После чего повернулся к напарнику и спросил:
– Я, пожалуй, выпью грамм двадцать-двадцать пять, Ты как, Платон, поучаствуешь?
– Пошел ты, Паленый, - проворчал второй.
– У меня же язва, сам прекрасно знаешь. Я свою цистерну давно выпил.
Он прошел к столу и уселся, показав Паленому место рядом, куда тот и опустился.
Некоторое время они сидели молча, словно давая нам возможность рассмотреть их получше.
А чем нам было еще заниматься в эти минуты? Сесть нам не предложили, а сами мы почему-то не решались, поглядывая друг на друга. Нас удерживала некая темная сила, исходившая от этих двух бандитов. Мы стояли, переминаясь, и рассматривали гостей.
Щеку Паленого украшал большой глянцевый след от старого ожога, откуда, скорее всего, и пошла его кличка. Он был блондинист, коротко стрижен, скулы выдавались остро и жестко, глазки были маленькие, словно две булавочные головки.
Платон был сед, основательно лыс, слишком длинные, реденькие и плохо постриженные волосы свисали на плечи сосульками, обрамляя загорелую лысину. Глаза смотрели прямо и широко. До того, как их заморозили, красивые были глаза - смерть бабам.
Очевидно в связи с упомянутой им язвой был он невероятно худ, лицо узкое и длинное, как лезвие ножа, со впалыми щеками, все изрезанное морщинами, глубокими и тяжелыми.
У того и другого во рту неестественно белели вставные фарфоровые зубы, стоившие целое состояние. Кисти рук покрыты татуировками, которые старательно пытались прикрыть напущенными на них манжетами белоснежных дорогих рубашек. Нынешние бандиты старались выглядеть респектабельно.

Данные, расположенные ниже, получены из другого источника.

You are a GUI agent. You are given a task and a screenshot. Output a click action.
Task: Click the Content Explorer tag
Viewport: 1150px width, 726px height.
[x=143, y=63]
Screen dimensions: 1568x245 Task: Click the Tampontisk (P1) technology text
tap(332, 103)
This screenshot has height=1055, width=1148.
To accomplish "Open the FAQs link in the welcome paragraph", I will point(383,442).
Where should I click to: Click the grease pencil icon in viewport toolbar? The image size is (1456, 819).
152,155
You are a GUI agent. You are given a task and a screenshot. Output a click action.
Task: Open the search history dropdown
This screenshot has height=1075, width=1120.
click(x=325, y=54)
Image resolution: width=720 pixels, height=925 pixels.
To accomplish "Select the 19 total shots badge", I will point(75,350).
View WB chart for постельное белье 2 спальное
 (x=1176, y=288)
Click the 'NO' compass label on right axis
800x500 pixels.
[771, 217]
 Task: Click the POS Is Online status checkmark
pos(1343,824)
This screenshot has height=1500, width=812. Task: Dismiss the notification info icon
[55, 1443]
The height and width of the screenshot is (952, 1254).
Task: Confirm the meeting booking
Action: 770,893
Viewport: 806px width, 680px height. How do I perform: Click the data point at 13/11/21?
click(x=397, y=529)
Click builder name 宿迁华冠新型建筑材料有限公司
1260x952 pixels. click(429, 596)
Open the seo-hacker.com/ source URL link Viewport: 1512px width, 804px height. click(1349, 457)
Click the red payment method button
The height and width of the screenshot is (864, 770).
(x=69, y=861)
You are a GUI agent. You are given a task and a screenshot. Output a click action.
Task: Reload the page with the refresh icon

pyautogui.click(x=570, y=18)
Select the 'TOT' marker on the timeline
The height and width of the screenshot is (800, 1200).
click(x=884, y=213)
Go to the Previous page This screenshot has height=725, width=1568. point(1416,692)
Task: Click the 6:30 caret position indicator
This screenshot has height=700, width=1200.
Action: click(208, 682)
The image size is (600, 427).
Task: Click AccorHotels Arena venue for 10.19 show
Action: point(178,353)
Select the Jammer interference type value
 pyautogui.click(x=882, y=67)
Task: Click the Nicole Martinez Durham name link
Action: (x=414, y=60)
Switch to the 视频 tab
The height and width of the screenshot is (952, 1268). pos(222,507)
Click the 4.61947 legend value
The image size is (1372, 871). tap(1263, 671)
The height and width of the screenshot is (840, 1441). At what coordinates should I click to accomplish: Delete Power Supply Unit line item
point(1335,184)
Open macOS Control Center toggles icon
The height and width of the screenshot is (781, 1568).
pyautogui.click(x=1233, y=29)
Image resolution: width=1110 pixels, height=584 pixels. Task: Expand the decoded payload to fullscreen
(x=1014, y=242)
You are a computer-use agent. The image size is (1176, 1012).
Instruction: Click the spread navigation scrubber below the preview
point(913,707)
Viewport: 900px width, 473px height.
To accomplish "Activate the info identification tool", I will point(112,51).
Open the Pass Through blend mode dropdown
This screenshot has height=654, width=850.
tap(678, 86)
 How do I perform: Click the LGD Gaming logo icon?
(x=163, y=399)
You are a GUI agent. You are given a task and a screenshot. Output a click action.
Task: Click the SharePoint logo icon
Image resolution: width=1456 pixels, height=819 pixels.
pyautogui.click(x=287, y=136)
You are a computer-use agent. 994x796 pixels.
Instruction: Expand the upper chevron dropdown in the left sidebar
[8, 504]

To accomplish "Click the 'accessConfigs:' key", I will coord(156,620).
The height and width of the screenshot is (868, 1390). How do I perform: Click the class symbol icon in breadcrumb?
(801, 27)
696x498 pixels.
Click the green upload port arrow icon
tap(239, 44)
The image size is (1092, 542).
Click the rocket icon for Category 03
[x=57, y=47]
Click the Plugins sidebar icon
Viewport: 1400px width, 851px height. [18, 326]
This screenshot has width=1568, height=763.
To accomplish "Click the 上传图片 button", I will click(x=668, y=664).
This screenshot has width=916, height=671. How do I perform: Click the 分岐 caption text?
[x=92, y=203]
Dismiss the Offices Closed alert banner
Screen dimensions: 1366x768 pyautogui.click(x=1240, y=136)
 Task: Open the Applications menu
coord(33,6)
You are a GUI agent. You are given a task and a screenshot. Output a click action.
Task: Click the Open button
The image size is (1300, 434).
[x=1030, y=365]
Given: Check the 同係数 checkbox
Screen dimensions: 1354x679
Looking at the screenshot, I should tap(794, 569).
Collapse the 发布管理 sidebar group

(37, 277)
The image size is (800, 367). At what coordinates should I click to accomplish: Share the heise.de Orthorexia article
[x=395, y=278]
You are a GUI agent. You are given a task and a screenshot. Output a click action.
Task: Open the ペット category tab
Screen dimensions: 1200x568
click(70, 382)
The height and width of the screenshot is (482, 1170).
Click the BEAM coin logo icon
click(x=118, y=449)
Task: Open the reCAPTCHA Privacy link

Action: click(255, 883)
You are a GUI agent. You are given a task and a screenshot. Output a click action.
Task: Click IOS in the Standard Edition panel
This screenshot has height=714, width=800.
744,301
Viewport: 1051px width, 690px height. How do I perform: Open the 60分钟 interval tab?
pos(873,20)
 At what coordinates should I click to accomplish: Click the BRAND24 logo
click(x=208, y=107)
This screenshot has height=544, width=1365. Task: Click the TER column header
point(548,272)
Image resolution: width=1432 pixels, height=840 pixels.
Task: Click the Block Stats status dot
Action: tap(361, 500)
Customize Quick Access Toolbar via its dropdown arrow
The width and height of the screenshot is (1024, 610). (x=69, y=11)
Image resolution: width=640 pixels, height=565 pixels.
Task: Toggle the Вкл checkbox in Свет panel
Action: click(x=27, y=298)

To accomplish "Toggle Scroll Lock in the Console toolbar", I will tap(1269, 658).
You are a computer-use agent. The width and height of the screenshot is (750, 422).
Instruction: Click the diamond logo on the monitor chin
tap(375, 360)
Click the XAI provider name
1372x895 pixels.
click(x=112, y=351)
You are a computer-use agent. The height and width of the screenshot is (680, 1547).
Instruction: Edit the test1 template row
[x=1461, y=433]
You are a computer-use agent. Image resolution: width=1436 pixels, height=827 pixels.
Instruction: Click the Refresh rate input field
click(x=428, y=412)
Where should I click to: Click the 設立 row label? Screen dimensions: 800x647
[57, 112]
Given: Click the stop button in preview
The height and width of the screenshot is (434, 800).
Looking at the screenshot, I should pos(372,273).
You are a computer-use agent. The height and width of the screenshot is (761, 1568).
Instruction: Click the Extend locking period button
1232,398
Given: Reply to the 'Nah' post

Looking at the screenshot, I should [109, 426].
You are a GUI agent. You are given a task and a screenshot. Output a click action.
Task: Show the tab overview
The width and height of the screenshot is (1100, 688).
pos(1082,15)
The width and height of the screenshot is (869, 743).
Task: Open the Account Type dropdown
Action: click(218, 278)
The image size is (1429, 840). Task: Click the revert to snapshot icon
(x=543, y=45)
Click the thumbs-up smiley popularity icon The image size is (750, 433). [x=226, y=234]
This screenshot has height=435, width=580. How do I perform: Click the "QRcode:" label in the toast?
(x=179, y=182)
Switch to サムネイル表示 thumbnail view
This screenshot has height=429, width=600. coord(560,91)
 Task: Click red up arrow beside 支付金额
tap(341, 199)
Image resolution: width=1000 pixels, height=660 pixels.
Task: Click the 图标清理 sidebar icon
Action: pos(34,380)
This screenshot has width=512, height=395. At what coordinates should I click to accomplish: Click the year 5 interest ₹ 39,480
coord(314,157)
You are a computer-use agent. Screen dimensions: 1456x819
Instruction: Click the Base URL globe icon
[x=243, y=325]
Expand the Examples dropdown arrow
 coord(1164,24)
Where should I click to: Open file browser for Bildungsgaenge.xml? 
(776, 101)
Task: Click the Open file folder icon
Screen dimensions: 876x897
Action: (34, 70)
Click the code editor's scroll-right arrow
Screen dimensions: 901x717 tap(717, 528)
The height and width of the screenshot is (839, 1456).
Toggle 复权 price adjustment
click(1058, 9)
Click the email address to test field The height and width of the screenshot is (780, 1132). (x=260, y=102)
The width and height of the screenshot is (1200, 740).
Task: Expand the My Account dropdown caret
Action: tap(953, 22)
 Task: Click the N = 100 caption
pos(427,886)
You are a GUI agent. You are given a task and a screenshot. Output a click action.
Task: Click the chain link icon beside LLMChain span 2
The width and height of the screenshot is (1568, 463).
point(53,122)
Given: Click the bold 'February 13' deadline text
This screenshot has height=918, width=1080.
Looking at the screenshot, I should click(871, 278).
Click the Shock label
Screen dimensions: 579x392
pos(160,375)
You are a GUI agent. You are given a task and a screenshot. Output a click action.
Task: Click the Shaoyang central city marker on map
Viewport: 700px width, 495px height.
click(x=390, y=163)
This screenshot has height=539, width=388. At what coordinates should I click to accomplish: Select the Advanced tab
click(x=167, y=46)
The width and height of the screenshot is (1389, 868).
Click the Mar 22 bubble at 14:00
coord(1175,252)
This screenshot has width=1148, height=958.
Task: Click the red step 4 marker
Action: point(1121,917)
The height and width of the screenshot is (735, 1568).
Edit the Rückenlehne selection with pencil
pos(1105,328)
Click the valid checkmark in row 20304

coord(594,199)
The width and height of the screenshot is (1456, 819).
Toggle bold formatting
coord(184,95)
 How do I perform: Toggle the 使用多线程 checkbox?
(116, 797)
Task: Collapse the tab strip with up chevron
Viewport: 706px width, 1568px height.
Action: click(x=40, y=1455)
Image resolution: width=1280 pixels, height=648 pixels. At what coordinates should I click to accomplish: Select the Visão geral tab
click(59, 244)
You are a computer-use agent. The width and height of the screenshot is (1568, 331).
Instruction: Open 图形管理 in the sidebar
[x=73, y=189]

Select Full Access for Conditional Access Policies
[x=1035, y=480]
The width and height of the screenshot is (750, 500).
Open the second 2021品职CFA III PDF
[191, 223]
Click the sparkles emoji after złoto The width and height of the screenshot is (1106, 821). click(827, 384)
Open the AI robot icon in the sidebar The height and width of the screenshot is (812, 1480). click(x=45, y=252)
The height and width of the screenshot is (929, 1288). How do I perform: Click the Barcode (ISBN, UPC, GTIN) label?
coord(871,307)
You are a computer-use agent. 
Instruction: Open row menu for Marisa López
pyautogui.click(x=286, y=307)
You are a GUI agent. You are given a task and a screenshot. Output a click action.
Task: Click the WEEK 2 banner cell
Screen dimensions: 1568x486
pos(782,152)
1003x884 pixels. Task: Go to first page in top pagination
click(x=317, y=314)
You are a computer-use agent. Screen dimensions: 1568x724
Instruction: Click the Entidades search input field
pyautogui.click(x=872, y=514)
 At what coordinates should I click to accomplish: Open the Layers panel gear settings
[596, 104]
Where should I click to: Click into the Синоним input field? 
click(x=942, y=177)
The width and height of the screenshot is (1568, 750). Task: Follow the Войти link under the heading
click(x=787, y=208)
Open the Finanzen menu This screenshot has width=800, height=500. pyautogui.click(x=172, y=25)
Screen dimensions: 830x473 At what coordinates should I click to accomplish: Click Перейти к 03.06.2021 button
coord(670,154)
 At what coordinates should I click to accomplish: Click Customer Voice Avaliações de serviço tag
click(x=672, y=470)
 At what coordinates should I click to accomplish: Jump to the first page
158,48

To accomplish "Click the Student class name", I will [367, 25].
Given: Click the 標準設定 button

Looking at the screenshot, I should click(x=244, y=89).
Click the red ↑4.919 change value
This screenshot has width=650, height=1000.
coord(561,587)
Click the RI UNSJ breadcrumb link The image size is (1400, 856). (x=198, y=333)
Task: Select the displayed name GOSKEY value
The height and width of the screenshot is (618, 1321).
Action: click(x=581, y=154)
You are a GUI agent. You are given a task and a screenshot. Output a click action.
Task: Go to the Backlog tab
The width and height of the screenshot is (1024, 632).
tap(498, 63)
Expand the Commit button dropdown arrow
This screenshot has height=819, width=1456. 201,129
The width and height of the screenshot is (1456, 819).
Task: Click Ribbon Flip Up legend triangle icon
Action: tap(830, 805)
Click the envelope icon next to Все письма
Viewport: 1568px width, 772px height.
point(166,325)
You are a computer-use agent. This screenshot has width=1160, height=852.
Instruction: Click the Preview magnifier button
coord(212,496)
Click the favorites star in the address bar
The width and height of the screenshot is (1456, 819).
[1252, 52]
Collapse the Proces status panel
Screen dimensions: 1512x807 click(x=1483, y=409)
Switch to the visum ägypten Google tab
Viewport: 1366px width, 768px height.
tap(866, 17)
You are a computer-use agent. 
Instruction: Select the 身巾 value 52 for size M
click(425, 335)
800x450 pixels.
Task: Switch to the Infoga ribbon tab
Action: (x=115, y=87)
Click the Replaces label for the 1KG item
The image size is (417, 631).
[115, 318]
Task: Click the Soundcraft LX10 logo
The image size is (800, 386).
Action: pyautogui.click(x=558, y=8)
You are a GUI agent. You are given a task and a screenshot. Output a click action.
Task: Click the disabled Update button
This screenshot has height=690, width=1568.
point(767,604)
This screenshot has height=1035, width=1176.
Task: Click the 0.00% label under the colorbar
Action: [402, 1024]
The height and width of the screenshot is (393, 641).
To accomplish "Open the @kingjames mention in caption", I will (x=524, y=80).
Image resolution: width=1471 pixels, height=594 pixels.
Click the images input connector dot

Имидж, мать его на все четыре!
– Ну, дорогие мои хозяева, почему же я не слышу приветственных возгласов спичей и здравиц в честь гостей? Почему не радостно ваше веселье, судя по нетронутой выпивке и закуске?
– не поднимая глаз, спросил Паленый, накладывая себе в тарелочку крошечными порциями салаты и прочую снедь, выбирая тщательно и со вкусом, как поп попадью.
Платон брезгливо осмотрел стол, осторожно взял двумя пальцами ломтик сыра, понюхал, откусил крошечный кусочек и стал медленно пережевывать.